##### RECORD SET

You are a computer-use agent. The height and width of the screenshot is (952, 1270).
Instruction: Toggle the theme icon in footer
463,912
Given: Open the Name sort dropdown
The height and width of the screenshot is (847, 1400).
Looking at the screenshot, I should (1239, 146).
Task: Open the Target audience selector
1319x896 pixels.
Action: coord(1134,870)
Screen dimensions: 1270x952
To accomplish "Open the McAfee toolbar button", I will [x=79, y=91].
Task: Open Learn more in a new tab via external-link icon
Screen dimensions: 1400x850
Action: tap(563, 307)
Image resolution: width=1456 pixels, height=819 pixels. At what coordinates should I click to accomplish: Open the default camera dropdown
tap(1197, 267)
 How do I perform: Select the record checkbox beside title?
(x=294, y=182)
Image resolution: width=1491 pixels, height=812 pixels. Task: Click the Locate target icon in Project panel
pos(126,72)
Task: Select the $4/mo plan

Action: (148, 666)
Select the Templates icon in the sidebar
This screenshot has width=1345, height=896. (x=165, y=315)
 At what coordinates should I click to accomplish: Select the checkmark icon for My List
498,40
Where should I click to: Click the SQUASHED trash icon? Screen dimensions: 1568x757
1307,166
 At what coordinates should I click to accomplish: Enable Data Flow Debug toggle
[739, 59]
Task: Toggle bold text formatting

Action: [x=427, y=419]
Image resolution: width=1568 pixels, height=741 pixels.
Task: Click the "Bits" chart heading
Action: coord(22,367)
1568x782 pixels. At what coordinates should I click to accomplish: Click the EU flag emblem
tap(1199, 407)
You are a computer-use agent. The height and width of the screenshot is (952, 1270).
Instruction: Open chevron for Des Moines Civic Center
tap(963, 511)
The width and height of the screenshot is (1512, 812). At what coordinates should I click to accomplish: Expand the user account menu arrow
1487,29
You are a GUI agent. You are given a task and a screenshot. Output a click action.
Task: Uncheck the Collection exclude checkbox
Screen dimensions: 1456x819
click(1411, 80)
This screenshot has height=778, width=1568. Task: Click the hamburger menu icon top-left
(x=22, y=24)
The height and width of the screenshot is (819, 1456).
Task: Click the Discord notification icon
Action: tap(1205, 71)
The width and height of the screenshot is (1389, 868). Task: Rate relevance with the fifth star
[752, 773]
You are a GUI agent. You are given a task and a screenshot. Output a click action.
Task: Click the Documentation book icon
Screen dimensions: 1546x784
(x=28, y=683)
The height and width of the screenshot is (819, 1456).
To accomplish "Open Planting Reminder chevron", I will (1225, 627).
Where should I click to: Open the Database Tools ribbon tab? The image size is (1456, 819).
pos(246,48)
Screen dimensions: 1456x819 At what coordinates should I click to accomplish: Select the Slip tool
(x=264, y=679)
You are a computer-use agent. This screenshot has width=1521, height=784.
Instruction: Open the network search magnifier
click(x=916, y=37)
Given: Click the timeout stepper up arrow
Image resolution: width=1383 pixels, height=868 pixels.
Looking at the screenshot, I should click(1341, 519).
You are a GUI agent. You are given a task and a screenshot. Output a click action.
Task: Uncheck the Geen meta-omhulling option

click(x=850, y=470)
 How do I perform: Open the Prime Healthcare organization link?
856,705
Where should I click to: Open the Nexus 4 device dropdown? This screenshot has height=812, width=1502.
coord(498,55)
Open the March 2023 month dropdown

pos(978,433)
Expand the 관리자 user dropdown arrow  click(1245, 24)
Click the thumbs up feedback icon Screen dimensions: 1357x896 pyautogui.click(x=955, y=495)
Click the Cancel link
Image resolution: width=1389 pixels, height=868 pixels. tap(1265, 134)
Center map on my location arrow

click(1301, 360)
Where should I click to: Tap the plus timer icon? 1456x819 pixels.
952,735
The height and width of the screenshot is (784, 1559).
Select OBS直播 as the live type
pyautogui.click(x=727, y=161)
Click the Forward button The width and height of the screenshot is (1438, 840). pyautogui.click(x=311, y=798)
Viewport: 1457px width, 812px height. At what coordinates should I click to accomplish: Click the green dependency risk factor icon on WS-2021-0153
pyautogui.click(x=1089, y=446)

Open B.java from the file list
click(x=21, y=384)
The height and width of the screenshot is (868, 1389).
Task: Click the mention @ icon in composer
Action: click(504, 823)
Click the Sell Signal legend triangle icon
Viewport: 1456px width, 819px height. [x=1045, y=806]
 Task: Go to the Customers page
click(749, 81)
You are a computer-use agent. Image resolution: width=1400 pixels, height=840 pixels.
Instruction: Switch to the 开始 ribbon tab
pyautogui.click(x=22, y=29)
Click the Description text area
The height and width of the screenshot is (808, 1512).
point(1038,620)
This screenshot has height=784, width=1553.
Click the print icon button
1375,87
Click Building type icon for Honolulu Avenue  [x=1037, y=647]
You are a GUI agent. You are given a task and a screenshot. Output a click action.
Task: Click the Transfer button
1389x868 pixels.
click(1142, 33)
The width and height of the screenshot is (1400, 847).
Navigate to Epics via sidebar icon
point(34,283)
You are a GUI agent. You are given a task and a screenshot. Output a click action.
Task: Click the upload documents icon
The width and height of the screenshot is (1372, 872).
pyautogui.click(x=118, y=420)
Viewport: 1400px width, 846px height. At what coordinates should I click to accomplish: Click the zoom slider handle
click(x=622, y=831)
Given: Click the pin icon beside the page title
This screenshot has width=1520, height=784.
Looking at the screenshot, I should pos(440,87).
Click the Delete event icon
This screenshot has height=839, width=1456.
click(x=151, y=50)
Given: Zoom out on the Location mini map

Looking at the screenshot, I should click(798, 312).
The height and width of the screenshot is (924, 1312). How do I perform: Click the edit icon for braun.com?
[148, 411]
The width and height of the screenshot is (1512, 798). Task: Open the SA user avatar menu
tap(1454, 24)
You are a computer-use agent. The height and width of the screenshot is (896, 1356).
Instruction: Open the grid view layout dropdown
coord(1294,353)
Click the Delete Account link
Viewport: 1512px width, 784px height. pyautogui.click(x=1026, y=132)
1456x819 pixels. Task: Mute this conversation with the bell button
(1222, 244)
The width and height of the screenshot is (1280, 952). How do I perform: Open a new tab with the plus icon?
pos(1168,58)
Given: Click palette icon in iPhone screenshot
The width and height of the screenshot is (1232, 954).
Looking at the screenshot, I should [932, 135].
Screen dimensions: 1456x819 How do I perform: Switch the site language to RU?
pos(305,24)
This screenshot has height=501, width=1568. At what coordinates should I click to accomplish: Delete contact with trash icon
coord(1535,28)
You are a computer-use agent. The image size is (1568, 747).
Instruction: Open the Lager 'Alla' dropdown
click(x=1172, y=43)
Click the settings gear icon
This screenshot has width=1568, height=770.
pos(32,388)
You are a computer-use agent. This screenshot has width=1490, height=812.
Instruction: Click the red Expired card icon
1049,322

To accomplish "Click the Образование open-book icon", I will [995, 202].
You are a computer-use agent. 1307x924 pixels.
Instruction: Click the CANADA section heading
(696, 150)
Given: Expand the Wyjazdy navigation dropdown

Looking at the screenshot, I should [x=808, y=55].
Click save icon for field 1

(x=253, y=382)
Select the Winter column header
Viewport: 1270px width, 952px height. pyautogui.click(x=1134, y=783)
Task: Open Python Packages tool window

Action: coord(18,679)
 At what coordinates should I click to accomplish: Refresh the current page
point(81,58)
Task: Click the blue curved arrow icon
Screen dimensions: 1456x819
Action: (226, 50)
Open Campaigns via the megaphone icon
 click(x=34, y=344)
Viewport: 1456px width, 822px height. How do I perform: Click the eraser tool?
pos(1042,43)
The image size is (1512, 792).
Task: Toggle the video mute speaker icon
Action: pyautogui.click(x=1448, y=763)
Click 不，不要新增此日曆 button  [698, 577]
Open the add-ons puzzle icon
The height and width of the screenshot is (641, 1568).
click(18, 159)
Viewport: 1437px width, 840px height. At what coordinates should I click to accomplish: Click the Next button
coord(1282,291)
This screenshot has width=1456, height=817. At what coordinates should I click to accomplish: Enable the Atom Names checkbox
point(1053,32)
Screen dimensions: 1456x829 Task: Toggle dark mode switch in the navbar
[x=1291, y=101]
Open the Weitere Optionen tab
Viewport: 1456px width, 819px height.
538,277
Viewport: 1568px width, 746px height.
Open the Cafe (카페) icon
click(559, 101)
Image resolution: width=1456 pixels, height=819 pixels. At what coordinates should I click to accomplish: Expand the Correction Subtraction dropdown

##########

YOUR GOAL:
Please transcribe exactly the lines above from the line that has "Given: Click the timeout stepper up arrow" up to and including the line that has "Expand the 관리자"; no other line belongs in the answer.

ANSWER:
Given: Click the timeout stepper up arrow
Image resolution: width=1383 pixels, height=868 pixels.
Looking at the screenshot, I should click(1341, 519).
You are a GUI agent. You are given a task and a screenshot. Output a click action.
Task: Uncheck the Geen meta-omhulling option

click(x=850, y=470)
 How do I perform: Open the Prime Healthcare organization link?
856,705
Where should I click to: Open the Nexus 4 device dropdown? This screenshot has height=812, width=1502.
coord(498,55)
Open the March 2023 month dropdown

pos(978,433)
Expand the 관리자 user dropdown arrow  click(1245, 24)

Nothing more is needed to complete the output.